Entendeu talvez que era demasiadamente longo, por isso não quiz tomar sobre si a responsabilidade de resolver, e trouxe o negocio á camara.

Tanto o sr. Canto como o sr. Corvo negociaram os dois contratos, suppondo que podiam realmente negocia-los; tendo eu a opinião contraria, respeito as suas intenções, e acredito que foi com a melhor vontade de acertar que fizeram estas negociações.

Comtudo é preciso verificar agora se o governo, não tendo n'aquelle decreto de 1864 a força precisa e a auctorisação necessaria para fazer a negociação, teria em alguma* lei anterior essa força e auctorisação.

Apparece em 1856 uma Li, de 30 de julho, que o meu amigo, o sr. Fernando de Mello, acaba de citar, para o regimento do serviço telegraphico, e n'essa lei diz-se = que o governo póde estabelecer linhas telegraphicas e conceder auctorisações para esse fim, debaixo das condições que julgar convenientes =.

Ora, concedida a auctorisação n'estes termos, parece que o governo estava plenamente habilitado. Mas naturalmente occorre a todos uma duvida. Porque é que os diversos ministros, quando trataram de fazer estes contratos, se referiram ao decreto de 1864, que não tem força de lei, e esqueceram a carta de lei de 1856, que era lei?

Para que foram procurar o abrigo de um decreto, cuja força legal era muito duvidosa, quando tinham uma lei de que se podiam aproveitar?

D'esta lei derivou o sr. Carlos Bento uni decreto que tem realmente força de lei. Esse decreto refere-se a construcções; foi ha pouco lido e escuso de repetir a sua leitura, que tomaria tempo á camara. Os contratos pois podiam ser bem fundados, pelo menos apparentemente, n'esse decreto que foi referendado pelo sr. Carlos Bento, em 1857.

A commissão teve de apreciar este negocio em condições que não eram perfeitamente normaes.
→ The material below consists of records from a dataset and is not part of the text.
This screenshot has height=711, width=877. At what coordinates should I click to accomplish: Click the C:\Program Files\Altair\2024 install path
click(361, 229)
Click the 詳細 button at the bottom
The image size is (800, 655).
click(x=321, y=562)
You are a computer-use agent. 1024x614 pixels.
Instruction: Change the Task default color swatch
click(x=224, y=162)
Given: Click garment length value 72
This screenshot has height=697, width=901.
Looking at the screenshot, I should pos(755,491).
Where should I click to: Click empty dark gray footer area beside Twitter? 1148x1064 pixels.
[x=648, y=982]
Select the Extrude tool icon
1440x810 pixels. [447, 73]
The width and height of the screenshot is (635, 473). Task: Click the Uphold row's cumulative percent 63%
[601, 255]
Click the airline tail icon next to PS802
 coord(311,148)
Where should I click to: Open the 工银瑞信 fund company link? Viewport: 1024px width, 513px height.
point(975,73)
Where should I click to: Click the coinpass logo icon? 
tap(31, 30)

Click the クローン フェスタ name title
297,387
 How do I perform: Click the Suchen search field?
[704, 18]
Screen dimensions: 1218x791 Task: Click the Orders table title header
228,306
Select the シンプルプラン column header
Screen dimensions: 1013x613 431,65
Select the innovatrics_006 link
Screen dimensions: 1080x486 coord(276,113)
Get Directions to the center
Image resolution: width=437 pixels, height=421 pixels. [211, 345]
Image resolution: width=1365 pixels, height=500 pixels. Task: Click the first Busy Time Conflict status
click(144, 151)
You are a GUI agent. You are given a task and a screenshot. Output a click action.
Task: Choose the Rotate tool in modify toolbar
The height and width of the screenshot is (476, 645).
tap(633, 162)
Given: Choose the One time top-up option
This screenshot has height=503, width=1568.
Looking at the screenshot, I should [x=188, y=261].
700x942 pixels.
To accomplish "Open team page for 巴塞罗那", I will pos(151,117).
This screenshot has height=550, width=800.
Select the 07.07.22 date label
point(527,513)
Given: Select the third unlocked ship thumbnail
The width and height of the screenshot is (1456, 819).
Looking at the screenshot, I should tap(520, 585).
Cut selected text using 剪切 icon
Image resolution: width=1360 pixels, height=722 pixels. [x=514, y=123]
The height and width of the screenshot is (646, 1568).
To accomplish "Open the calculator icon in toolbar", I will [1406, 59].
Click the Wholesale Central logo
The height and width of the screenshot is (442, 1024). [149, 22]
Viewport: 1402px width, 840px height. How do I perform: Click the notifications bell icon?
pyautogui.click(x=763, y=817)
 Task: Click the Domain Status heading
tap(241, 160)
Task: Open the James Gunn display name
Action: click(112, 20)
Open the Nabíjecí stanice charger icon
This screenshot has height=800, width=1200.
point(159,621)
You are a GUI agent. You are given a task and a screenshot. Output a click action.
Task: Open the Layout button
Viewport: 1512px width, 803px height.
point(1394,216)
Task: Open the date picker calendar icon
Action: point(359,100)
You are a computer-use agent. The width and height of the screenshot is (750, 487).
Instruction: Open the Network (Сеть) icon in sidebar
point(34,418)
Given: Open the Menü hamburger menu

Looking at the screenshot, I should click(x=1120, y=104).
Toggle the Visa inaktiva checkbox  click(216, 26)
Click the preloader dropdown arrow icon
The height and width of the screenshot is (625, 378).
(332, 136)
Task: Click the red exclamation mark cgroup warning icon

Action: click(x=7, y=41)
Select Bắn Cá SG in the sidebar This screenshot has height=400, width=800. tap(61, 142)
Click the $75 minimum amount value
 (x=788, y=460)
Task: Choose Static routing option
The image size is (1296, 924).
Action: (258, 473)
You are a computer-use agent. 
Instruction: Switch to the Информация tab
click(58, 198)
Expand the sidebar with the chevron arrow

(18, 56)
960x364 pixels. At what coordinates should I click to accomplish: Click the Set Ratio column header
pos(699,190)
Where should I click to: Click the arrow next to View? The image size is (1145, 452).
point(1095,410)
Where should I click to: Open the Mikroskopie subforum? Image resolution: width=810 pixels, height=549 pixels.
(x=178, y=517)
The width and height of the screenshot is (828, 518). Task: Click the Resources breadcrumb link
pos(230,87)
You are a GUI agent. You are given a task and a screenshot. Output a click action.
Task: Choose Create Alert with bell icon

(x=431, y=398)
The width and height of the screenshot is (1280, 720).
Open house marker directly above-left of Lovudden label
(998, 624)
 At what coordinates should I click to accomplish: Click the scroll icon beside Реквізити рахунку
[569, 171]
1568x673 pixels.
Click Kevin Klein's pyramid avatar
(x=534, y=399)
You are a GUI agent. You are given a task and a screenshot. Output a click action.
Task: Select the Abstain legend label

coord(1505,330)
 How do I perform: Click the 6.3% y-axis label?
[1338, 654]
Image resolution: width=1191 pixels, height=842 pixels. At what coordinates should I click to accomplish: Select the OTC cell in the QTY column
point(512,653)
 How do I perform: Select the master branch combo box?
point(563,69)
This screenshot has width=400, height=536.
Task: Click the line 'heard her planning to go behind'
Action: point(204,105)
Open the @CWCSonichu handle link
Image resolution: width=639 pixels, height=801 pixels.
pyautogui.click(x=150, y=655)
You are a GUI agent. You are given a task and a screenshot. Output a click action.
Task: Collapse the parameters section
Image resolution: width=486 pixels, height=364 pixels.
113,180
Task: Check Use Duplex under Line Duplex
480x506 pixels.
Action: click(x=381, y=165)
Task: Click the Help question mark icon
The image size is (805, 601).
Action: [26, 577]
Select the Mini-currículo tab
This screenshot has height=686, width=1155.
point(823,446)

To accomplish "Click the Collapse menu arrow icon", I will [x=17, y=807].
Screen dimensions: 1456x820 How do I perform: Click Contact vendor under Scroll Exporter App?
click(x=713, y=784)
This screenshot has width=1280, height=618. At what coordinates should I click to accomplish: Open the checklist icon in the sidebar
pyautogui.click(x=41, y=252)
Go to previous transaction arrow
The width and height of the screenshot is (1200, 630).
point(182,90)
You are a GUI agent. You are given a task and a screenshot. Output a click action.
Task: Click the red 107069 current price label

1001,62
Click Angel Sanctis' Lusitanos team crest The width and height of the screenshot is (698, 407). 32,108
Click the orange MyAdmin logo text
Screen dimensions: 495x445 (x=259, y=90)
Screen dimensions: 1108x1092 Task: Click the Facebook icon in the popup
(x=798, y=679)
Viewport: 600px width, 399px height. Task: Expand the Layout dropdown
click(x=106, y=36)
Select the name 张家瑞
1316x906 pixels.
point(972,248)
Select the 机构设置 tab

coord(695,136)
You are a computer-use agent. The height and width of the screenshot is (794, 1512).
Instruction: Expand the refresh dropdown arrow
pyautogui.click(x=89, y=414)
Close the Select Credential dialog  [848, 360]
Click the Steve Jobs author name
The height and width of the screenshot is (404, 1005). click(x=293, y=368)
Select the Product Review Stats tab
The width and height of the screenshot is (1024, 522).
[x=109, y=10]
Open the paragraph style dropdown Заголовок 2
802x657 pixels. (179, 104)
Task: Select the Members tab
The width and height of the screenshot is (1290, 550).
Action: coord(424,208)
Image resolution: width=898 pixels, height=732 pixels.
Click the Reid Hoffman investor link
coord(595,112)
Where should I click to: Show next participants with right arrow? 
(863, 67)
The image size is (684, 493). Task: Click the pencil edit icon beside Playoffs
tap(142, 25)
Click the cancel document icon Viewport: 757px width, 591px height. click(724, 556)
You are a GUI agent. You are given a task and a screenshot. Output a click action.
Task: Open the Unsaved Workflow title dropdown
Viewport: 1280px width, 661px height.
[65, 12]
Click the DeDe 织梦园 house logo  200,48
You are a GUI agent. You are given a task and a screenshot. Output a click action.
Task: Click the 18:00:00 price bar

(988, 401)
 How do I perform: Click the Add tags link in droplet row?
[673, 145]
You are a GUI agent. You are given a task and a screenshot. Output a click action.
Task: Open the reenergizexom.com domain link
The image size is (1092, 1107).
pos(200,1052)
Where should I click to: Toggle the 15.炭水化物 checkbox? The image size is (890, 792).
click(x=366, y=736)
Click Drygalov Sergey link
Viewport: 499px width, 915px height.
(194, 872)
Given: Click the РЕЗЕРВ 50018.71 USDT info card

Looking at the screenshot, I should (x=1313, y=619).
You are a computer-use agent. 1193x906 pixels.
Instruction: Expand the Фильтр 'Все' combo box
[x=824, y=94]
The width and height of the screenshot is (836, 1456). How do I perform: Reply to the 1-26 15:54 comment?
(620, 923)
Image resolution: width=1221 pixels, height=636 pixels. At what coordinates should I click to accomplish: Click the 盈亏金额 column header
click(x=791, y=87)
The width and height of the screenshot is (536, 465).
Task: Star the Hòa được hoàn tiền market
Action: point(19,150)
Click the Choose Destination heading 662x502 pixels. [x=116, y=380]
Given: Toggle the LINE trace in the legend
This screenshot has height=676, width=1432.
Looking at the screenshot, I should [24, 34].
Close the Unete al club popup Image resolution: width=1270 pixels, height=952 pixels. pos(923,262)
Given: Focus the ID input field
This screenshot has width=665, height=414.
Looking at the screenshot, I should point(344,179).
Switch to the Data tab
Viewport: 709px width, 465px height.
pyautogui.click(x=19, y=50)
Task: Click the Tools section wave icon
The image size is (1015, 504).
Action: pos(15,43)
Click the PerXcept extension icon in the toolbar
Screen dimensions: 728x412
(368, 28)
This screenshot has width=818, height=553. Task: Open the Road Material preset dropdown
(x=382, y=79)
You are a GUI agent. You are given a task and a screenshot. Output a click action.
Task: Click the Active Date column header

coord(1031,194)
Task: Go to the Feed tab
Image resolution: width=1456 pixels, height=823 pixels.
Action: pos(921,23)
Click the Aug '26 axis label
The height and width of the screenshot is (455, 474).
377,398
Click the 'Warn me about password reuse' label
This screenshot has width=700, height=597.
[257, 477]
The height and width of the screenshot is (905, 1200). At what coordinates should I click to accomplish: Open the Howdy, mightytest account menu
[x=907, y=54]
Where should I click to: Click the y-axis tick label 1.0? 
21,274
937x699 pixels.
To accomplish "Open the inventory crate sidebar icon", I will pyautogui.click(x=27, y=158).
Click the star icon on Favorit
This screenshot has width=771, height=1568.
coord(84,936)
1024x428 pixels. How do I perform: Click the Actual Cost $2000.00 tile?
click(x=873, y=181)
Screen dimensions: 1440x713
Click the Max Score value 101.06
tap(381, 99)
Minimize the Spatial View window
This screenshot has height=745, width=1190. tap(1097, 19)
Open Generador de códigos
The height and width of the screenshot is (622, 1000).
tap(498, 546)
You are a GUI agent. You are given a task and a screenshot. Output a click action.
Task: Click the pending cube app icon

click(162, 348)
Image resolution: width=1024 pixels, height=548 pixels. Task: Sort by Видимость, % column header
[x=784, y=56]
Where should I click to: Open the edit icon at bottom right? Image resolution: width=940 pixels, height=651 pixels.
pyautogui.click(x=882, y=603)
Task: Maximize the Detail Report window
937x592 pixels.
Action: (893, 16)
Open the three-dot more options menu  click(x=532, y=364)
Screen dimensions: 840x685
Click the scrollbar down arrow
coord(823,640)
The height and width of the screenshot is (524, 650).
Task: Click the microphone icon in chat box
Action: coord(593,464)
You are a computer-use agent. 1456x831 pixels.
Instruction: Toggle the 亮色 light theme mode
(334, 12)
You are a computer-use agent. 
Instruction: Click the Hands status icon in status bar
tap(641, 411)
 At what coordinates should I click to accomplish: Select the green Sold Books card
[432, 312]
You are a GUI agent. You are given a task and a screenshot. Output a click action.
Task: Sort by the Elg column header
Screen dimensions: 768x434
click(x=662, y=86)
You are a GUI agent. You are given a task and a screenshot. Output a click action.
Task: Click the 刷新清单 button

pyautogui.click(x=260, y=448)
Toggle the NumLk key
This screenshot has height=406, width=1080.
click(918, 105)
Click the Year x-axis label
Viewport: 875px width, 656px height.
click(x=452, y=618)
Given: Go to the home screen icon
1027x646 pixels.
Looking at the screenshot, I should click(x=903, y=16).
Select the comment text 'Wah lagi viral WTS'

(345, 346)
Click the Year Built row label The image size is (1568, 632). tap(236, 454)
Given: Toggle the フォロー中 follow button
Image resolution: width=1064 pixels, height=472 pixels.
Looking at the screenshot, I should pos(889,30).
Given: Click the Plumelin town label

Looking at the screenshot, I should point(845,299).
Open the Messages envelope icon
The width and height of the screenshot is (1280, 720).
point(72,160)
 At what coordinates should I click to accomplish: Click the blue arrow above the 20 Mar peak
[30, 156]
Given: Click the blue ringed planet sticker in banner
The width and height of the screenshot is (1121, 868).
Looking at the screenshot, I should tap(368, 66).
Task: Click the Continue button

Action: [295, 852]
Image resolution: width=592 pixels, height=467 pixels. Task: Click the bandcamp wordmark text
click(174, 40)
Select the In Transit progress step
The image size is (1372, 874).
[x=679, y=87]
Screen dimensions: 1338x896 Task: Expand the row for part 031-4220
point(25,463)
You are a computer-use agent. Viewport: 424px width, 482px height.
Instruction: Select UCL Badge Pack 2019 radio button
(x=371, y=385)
Não havia porventura uma clara e manifesta illegalidade. Não se realisou talvez um caso em que fosse preciso conceder ao governo um bill de indemnidade; mas os governos tinham contratado fundados n'um decreto que não tem força de lei. D'aqui as difficuldades.

A commissão achou-se realmente embaraçada. Viu que o governo se tinha fundado n'um decreto que lhe dava auctorisação para contratar; foi verificar o alcance da lei de onde esse decreto derivava, e achou que a lei ficava muito áquem, que era muito mais restricta, porque auctorisava o governo a decretar sobre policia e conservação, e não a contratar construcções de linhas telegraphicas, nenhuma referencia fazendo ás linhas internacionaes submarinas.